課題の目的:
「has height=785, width=1512.」を含む行から最後の行まで（両端を含む）の行だけを取り出し、「price axis label」を「price scale label」に置き換えて更新すること。それ以外は一字も変えない。

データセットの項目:
* * * * *

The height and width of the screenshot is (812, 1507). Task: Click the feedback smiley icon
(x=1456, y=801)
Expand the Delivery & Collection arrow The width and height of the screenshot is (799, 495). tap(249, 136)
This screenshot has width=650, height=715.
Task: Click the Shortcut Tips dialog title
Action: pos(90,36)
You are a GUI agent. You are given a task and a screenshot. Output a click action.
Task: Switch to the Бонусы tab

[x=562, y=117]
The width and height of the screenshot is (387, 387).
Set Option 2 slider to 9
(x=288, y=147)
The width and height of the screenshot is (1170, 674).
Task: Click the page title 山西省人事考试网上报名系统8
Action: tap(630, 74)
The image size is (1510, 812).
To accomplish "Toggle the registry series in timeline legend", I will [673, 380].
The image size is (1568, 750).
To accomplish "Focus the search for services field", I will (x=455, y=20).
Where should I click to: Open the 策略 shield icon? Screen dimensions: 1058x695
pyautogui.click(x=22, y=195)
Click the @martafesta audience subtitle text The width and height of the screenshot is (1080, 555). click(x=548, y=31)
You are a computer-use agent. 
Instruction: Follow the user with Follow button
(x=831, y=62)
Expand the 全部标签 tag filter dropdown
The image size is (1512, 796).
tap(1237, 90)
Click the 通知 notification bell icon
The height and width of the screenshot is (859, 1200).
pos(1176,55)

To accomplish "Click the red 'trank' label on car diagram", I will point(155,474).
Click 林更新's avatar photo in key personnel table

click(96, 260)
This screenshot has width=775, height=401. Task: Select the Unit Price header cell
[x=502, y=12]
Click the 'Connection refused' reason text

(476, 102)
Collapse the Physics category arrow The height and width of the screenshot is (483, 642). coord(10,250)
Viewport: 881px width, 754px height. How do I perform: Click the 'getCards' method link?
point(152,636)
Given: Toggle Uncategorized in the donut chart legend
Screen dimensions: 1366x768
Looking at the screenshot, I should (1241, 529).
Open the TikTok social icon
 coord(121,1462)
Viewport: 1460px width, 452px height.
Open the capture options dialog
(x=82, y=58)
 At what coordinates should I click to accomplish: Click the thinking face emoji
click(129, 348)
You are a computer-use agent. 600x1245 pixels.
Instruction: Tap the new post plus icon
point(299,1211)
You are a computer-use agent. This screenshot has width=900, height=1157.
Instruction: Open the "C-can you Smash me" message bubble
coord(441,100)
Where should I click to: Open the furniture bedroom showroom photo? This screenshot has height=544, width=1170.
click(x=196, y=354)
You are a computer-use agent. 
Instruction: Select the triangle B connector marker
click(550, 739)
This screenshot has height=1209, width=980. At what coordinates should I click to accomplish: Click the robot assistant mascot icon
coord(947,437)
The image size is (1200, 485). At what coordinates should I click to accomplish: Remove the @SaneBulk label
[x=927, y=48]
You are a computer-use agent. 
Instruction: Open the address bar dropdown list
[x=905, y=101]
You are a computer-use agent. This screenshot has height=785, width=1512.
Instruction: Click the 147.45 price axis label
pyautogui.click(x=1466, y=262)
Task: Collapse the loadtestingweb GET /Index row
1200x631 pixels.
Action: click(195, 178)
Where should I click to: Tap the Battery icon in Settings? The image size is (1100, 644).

* * * * *

回答:
You are a computer-use agent. This screenshot has height=785, width=1512.
Instruction: Click the 147.45 price scale label
pyautogui.click(x=1466, y=262)
Task: Collapse the loadtestingweb GET /Index row
1200x631 pixels.
Action: click(195, 178)
Where should I click to: Tap the Battery icon in Settings? The image size is (1100, 644).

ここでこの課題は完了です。